▸ **Stated task**: How many lines of the data below contain the string "column"? Reply with the number alone.

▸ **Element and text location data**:

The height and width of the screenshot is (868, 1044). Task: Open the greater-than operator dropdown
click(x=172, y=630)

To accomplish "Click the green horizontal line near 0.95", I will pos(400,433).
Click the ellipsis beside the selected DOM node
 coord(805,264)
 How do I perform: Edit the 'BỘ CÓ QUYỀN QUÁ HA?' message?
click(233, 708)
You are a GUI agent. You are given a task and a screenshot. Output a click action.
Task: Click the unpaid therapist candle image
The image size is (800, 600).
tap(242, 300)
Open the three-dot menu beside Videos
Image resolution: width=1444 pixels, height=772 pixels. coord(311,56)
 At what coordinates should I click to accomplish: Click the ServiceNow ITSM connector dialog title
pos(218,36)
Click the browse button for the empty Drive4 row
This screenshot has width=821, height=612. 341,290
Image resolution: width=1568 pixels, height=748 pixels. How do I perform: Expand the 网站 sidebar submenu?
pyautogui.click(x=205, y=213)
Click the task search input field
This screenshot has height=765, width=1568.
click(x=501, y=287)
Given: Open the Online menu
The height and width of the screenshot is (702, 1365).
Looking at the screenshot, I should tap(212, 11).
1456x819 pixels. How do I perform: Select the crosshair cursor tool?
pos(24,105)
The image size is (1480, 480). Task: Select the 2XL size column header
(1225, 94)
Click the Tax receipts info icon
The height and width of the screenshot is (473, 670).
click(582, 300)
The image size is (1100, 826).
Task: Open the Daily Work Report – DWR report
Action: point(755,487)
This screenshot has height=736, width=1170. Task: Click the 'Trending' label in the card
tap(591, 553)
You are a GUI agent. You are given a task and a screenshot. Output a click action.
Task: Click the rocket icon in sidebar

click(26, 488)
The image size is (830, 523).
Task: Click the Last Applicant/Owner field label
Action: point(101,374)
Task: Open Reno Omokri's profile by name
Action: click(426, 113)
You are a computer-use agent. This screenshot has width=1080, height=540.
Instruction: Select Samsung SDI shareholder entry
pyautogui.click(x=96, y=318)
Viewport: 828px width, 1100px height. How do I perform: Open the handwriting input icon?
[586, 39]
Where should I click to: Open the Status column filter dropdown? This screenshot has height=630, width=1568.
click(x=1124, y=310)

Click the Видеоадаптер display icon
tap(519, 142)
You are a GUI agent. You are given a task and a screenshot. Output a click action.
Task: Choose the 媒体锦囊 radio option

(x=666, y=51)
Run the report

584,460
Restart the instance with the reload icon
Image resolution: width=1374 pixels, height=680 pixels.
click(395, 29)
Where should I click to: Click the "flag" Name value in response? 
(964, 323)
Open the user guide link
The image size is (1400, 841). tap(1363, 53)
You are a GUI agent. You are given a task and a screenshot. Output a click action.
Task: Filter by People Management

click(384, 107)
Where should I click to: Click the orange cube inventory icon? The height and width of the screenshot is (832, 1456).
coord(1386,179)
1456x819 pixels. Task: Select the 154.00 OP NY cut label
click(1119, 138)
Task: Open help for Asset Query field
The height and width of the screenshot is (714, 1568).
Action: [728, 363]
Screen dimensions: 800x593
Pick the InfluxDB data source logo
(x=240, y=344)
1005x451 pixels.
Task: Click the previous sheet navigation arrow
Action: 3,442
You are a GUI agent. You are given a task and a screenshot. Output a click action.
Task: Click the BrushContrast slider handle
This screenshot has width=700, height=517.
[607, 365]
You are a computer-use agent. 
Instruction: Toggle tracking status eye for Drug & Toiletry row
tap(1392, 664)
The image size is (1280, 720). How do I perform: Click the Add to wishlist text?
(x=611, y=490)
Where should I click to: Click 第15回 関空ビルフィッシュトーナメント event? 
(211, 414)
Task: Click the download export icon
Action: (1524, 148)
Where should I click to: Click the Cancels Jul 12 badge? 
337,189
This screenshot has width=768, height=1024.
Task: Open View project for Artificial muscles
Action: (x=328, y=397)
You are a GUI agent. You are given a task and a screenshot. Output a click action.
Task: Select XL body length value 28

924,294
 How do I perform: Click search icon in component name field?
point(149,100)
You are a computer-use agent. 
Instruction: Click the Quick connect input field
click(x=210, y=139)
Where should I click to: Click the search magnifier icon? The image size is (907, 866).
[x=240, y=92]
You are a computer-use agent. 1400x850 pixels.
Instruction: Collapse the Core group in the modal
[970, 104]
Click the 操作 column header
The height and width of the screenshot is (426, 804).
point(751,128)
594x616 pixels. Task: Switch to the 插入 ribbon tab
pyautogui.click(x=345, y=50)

▸ **Exercise response**: 3